Road Trip November 2012, continued at Lethargy Lodge

Road Trip continued

The trip north to Atlanta is not one of my favorites, mainly because it is long and dull, and I feel like I have done it a thousand times. Hurricane Sandy provided a little excitement this time, causing the Suburban to change lanes unexpectedly more than once. Road time by myself is always an opportunity to listen to the music that I want, at the volume I like, and that makes the trip to Atlanta much more tolerable. Hurricane Sandy and/or the prevalent wind out of the northwest reduced my already less than economical gas mileage. What is with the gas pumps that stop at $100.00 anyway? Does making me insert my credit card more than once per fill-up have a point?

I arrived at the “Tree House” before five and was greeted by its inhabitants Bill Foster, Laine Wood, Hankenstein (the recently sutured Lab’s current nickname,) and Hobbs the cat. We had approximately forty-five minutes to greet and update before my need to don my finery for our evening at the Fork and Tavern required attention.  Upon arrival, nearly forty of Foster’s friends, and family welcomed the birthday boy uproariously as Foster admitted being somewhat shocked that he knew every single person in the restaurant. Bill’s youngest daughter Kristen had executed the surprise plan perfectly in spite of a couple of near slip-ups by Laine and me.

» **Given data**
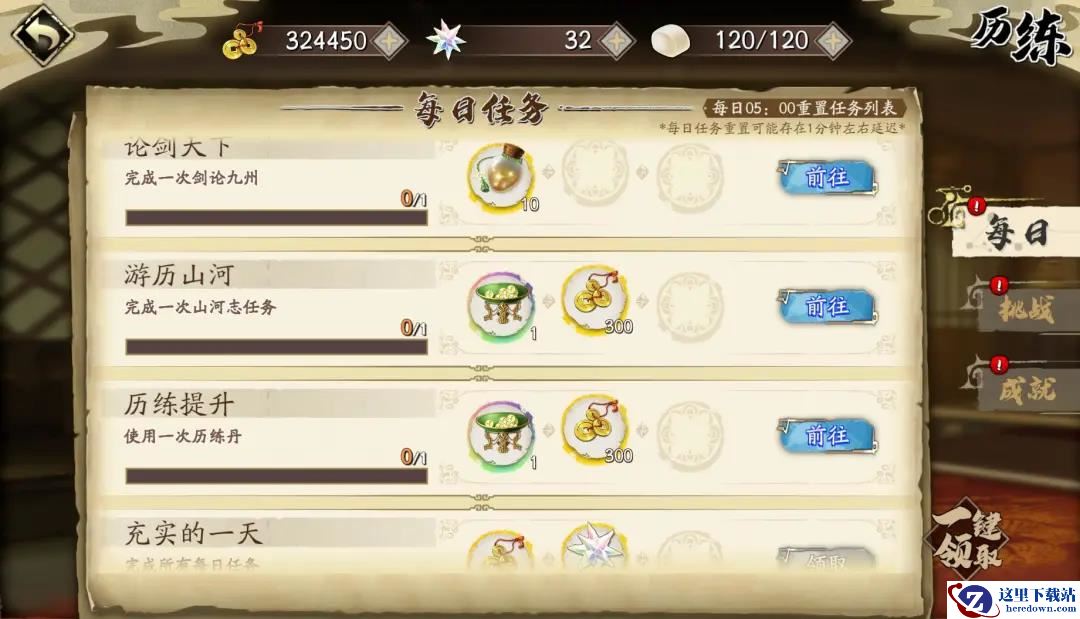The width and height of the screenshot is (1080, 619).
Task: Inspect green bowl reward for 游历山河
Action: [x=501, y=304]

» **Exercise set**
(1) Summarize the road trip account in two sentences.
(2) According to the road trip account, who carried out the surprise plan for Bill Foster?
(3) Retype the passage of the road trip account starting with "I arrived at" and going on through "Laine and me.".
The lines have no connection to the road trip account.

» **Completed exercise**
(1) The writer drove north to Atlanta alone and found the trip long and dull, though playing music made it more tolerable, while Hurricane Sandy and a northwest wind pushed the Suburban across lanes and cut its gas mileage. After reaching the "Tree House" before five and greeting its inhabitants, the writer went to the Fork and Tavern, where nearly forty of Bill Foster's friends and family surprised him for his birthday.

(2) Bill's youngest daughter, Kristen, carried it out.

(3)
I arrived at the “Tree House” before five and was greeted by its inhabitants Bill Foster, Laine Wood, Hankenstein (the recently sutured Lab’s current nickname,) and Hobbs the cat. We had approximately forty-five minutes to greet and update before my need to don my finery for our evening at the Fork and Tavern required attention.  Upon arrival, nearly forty of Foster’s friends, and family welcomed the birthday boy uproariously as Foster admitted being somewhat shocked that he knew every single person in the restaurant. Bill’s youngest daughter Kristen had executed the surprise plan perfectly in spite of a couple of near slip-ups by Laine and me.